**Exercise objective:**
What you print should match the entries exactly, only without the pictures.

### Given information ###

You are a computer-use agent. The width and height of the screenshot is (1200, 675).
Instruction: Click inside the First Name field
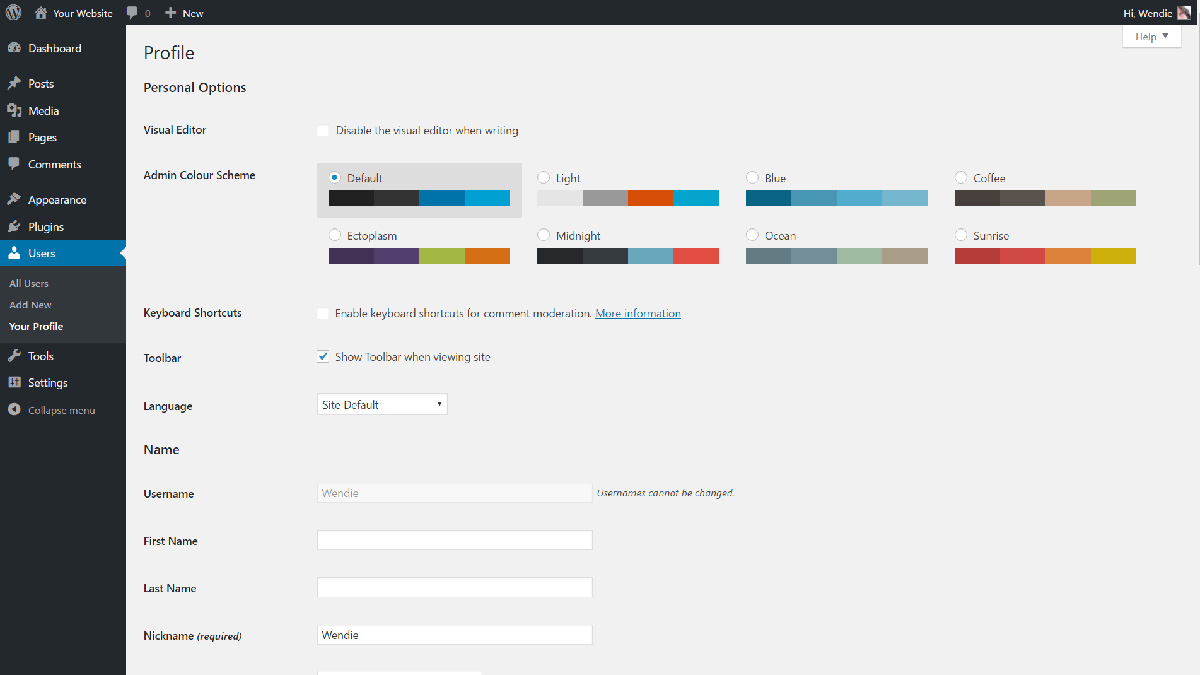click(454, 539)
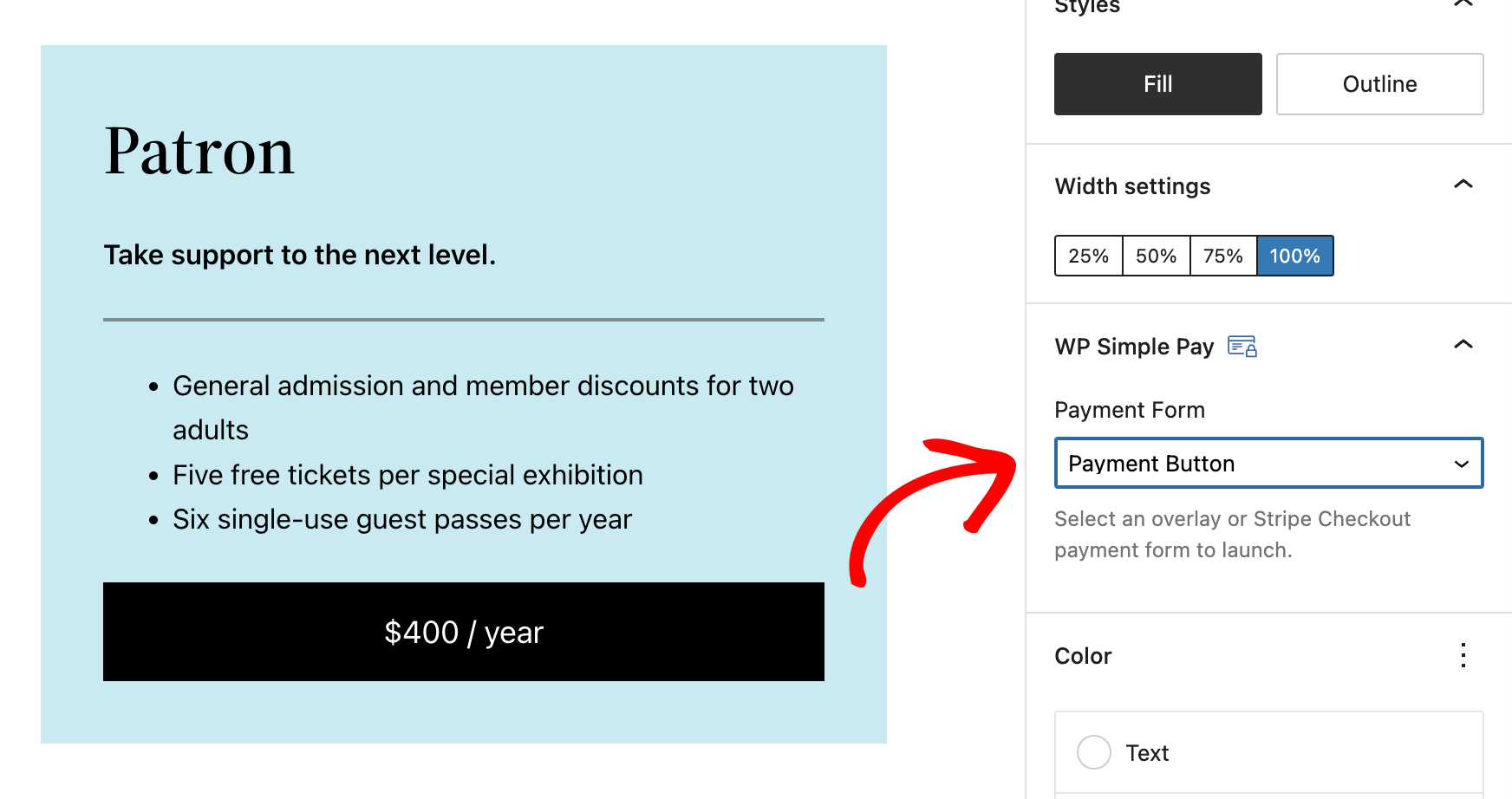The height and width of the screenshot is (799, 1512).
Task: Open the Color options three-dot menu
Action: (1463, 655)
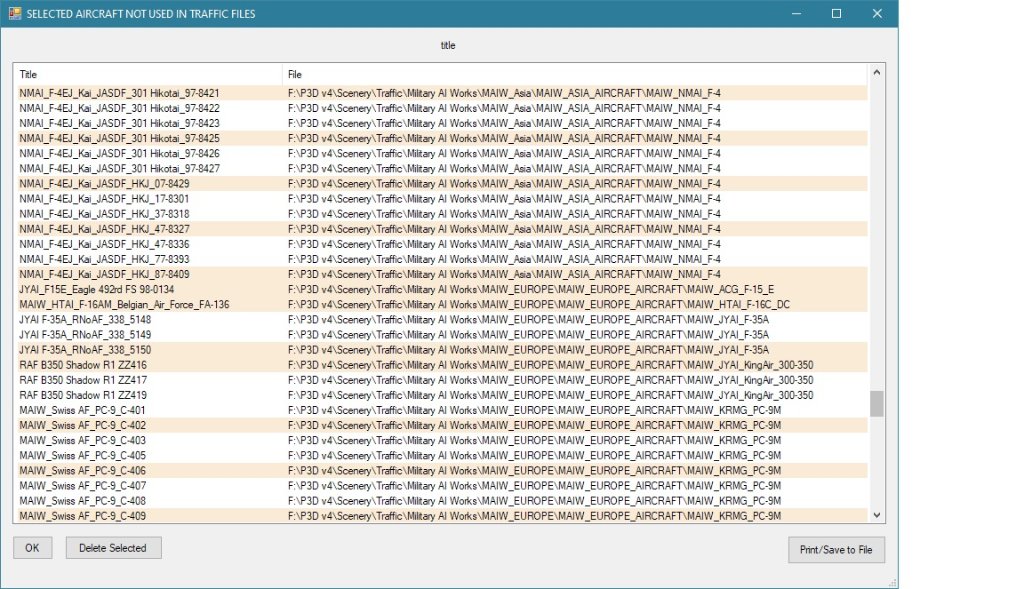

###

**Solution to the exercise:**
You are a computer-use agent. The width and height of the screenshot is (1200, 675).
Instruction: Click inside the First Name field
click(454, 539)
The height and width of the screenshot is (799, 1512).
Task: Open the Color options three-dot menu
Action: (1463, 655)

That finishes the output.